Select to see full-size!Crimea's 95% vote in favor of joining Russia is a clear indication of rigged voting: as you can read in the Wikipedia article Russians in Ukraine, only the region of Crimea has just barely a majority of ethnic Russians, 58%. The population of Sevastopol city, where the Russian navy's Black Sea fleet is based, is 71.6% ethnic Russian. Many major news outlets state that eastern Ukraine consists of mostly ethic Russians, but as you see here (click thumbnail photo to enlarge), the highest percentages in the eastern part are no greater than 40%. Some large cities there, however, have an ethic Russian majority or very close to a majority, including the cities of Donetsk, Makiyivka, Ternivka, Sverdlovsk, Sumy and Krasnodonskyi in the eastern part; and in the western part Odesa, Mikolaiv and Kherson along the Black Sea coast just west of Crimea, which would take any future Russian claims of "protection" very close to Moldova, another country Russia wants to keep in its orbit.
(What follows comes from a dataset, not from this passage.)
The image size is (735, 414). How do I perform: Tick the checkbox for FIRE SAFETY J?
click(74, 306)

From the above facts we can understand Russia's security concerns and ethno-cultural claims regarding Crimea, but also Ukraine's majority in the rest of the country: in both the eastern and western parts of Ukraine most of the people want their country to remain united and independent. The best solution to the current crisis therefore would probably be to allow the various churches to serve the people rather than this or that state, and to reorganize the country into a federal system of government, giving more autonomy to each side, allowing the eastern part to be more aligned with Russia, and the western part to be more aligned with the EU.
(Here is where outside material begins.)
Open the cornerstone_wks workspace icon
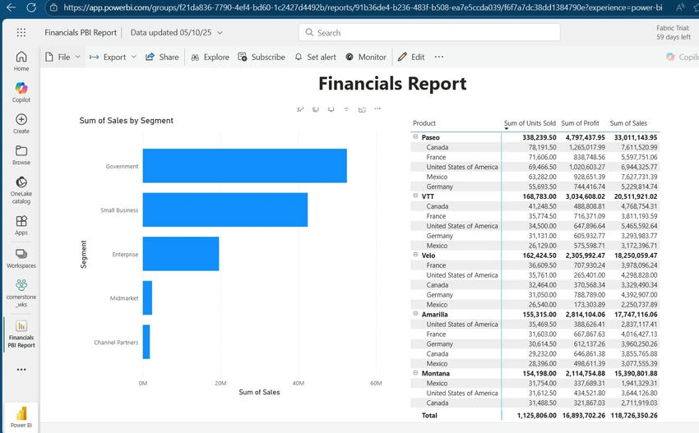Screen dimensions: 699x433 coord(21,284)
Select to see full-size!Again, a personal note: in order to volunteer at the FOCUS+Pittsburgh Free Medical Clinic, Cheryl had her nursing school transcripts from 50 years ago sent in, she received her Pennsylvania nursing license, her certificates that she has no criminal or child abuse records here, she got recertified for emergency resuscitation, and last Friday they held a mock clinic to test the procedures - both human and computerized - for admitting patients. That's Cheryl in the white sweater, Ilyana at the computer, the young lady in the black outfit is a mock patient, the man in the blue lab coat is the volunteer doctor, and the man in the white shirt is the software developer who was taking notes on the finishing touches needed for the admission programming. Next Friday they should open up for real, live patients. About 60,000 poor people in the Pittsburgh area can't get even subsidized health insurance, so now some of them will be able to come to our free medical clinic.
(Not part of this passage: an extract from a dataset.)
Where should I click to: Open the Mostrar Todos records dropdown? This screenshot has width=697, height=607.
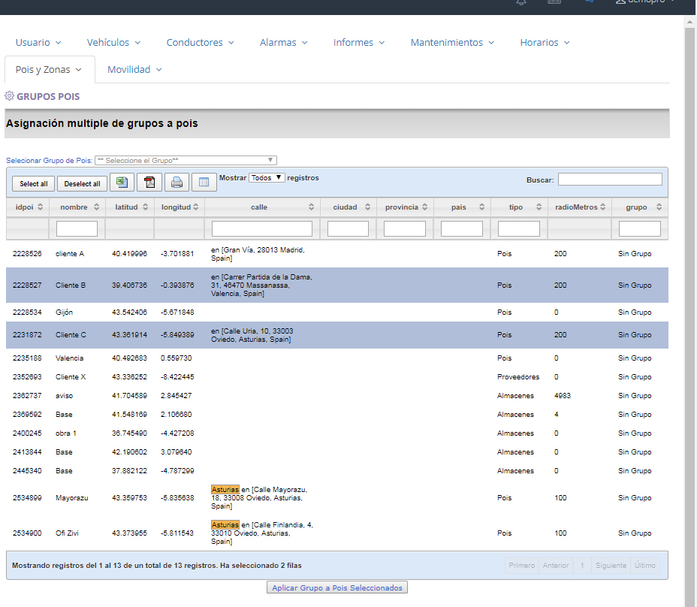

Let's keep the comments coming! When you've finished reading, leave your COMMENTS in our Hosken-News Blog below. Thanks!


Prayer and Praise:

Sun. - Thank the Lord that
Christians of various confessions have come together in Ukraine to care for the people.
Mon. - Pray that the Church will be organized along national lines, as the canons of the ancient Church require.
Tue. - Ask God that the House of the Gospel Church will be allowed to retain its church building in Sochi, Russia.
Wed. - Praise the Lord the Ukrainian Interchurch Council has called for days of prayer and fasting on Mar. 14-16.
Thu. - Intercede for 87-year-old Yegor Prokopenko in Kazakhstan, fined for holding worship services in his home.
Fri. - Pray that the current crisis in Ukraine may be resolved peacefully and Ukraine will be free and independent.
Sat. - Thank God that some "spiritual but not religious" people are discovering that the Church really cares for them.

Select to see full-size!   Please remember to pray for Christians in the former Soviet bloc countries, and for...

  Your fellow-servants,

  Bob & Cheryl

p.s. God promises a safe landing, not a calm passage.